§ **PROBLEM TO SOLVE**: Leave out the pictures and copy each record below exactly.

§ **DATA UNDER STUDY**:
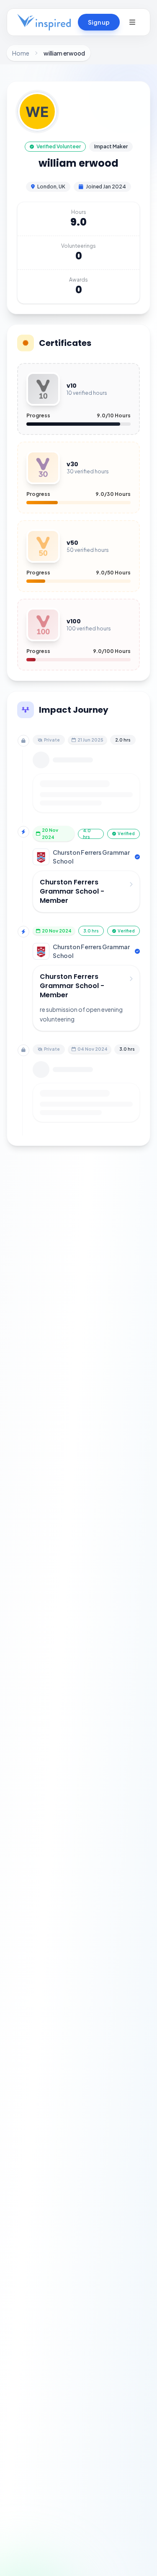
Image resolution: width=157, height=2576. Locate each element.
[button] (132, 22)
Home (20, 53)
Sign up (99, 22)
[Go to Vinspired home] (44, 22)
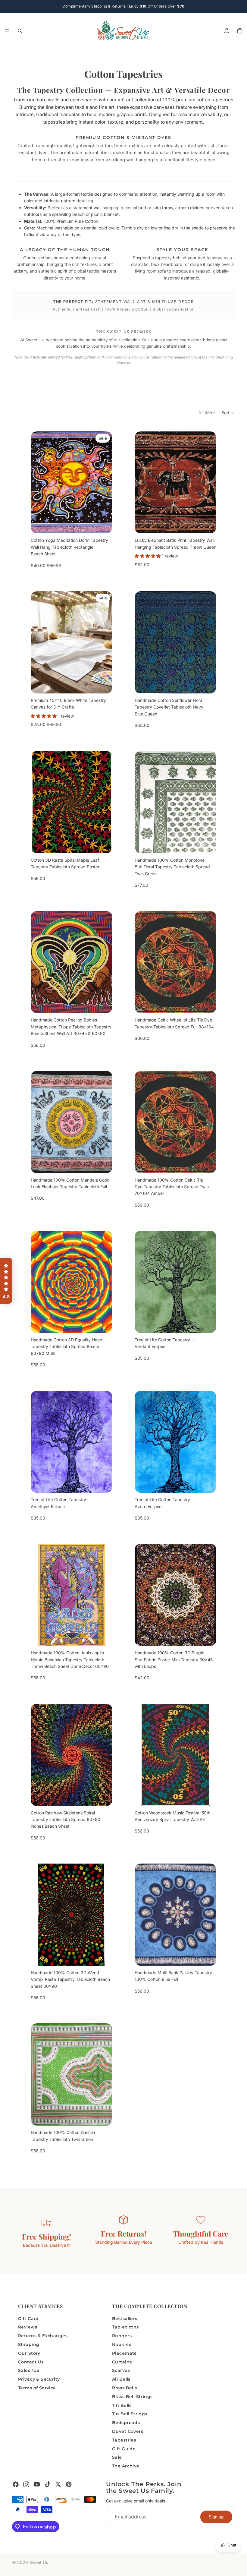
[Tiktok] (47, 2484)
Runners (122, 2335)
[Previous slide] (40, 482)
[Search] (20, 30)
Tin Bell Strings (129, 2414)
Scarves (121, 2370)
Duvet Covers (127, 2431)
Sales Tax (28, 2370)
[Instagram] (26, 2484)
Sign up (216, 2516)
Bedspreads (126, 2422)
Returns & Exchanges (42, 2335)
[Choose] (103, 843)
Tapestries (124, 2440)
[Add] (103, 524)
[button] (228, 412)
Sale (117, 2457)
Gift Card (28, 2318)
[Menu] (7, 31)
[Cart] (239, 30)
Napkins (121, 2344)
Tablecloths (125, 2327)
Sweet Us (38, 2562)
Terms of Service (37, 2388)
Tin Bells (122, 2405)
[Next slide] (103, 482)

§ **TASK ANSWER**:
Image resolution: width=157, height=2576. Locate each element.
[button] (132, 22)
Home (20, 53)
Sign up (99, 22)
[Go to Vinspired home] (44, 22)
[Tiktok] (47, 2484)
Runners (122, 2335)
[Previous slide] (40, 482)
[Search] (20, 30)
Tin Bell Strings (129, 2414)
Scarves (121, 2370)
Duvet Covers (127, 2431)
Sales Tax (28, 2370)
[Instagram] (26, 2484)
Sign up (216, 2516)
Bedspreads (126, 2422)
Returns & Exchanges (42, 2335)
[Choose] (103, 843)
Tapestries (124, 2440)
[Add] (103, 524)
[button] (228, 412)
Sale (117, 2457)
Gift Card (28, 2318)
[Menu] (7, 31)
[Cart] (239, 30)
Napkins (121, 2344)
Tablecloths (125, 2327)
Sweet Us (38, 2562)
Terms of Service (37, 2388)
Tin Bells (122, 2405)
[Next slide] (103, 482)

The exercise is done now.